Seeking apparatus to work more cohesively irrespective of hurriedly conceived borders would be beneficial for regional states — as the ramifications of decisions taken between 1914 and 1922 still guide conflicts today.

Zaid M. Belbagi

When US Assistant Secretary for Near Eastern Affairs Joseph Sisco met with British counterparts in 1968 to organize a handover of power responsibilities for the region, the US was most concerned with containing communism. Aside from the liberation of Kuwait in 1991 (incidentally a regional conflict linked directly with legacy issues concerning the Ottoman Basra Vilayet), the US has shown a lack of commitment to regional affairs, most recently confirmed by the previous US administration’s “Pivot to Asia,” as the security complex of the South China Sea tinderbox has taken priority. A century on, the region’s haphazard exchange of security guarantors has invited the interference of a host of foreign actors, a direct result of how the post-Ottoman vacuum was inadequately filled. 

In an increasingly globalized international system the region has never recovered from losing the political and civilizational hub it had in Constantinople. Successive regional multinational bodies have been unable to build links between the nation states of the Middle East in anything close to the former Ottoman system. The United Arab Republic, Arab Common Market, the Federation of Arab Republics, Arab League and the Greater Arab Free Trade Area read as a list of organizations unified in their inability to foster strong diplomatic and economic links between the nations of the Arab world. 

Though ongoing regional conflicts are of course political in nature, stunted economic development across the Arab world is a leading factor contributing to instability. One interesting cause for this is that despite the globalization of the world, the Middle East remains one of the most fragmented regions in terms of trade, economic and production linkages. 

Despite a population of 350 million sharing a common language, the Arab world has yet to function as a single economic market. Pan-Arab trade is remarkably low as few Arab countries consider their immediate neighbors as trading partners. Though it has recently increased, the share of intra-Arab trade in total merchandise trade remains around 10 percent. This is critical, as over the same 20-year period exports from South Asia and the Arab world have increased to 18 percent and Turkey’s share has increased to 21 percent. 

Though statistics differ between Arab countries, thick borders have caused regional fragmentation of trade, which is in stark difference to the Ottoman economic model where European and Asian markets were directly connected through the empire, traversed by railroads which invigorated trade and commerce across the empire. The Hejaz Railway connecting Damascus and Madinah, which closed in 1920, remains the region’s most recently operational transnational railway network. 
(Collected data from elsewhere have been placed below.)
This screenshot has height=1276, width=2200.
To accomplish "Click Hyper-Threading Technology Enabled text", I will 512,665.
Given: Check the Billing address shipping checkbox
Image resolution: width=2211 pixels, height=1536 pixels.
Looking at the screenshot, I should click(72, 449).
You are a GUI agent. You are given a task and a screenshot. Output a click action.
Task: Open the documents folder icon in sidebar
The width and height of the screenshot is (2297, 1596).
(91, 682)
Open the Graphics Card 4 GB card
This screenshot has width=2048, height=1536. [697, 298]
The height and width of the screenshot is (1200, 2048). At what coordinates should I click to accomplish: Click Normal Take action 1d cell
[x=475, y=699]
Returning to the opening premise of this piece, the most problematic legacy of the Ottoman break-up has been the carving up of the region irrespective of cultural, religious and tribal realities. In the region’s most pressing conflict, the boundaries of the Syrian state have shown themselves to be fragile with a Kurdish uprising in the north, an Alawite colony to the west and the country’s eastern border having become a wholly porous frontier with Iraq.  There are those who argue that a complete overhaul of the territorial status quo is required to overcome such challenges. Regardless, seeking apparatus to work more cohesively irrespective of hurriedly conceived borders would be more beneficial for regional states — as the ramifications of decisions taken between 1914 and 1922 still guide conflicts today.

 

• Zaid M. Belbagi is a political commentator. He also acts as an adviser to private clients between London and the Gulf Cooperation Council (GCC).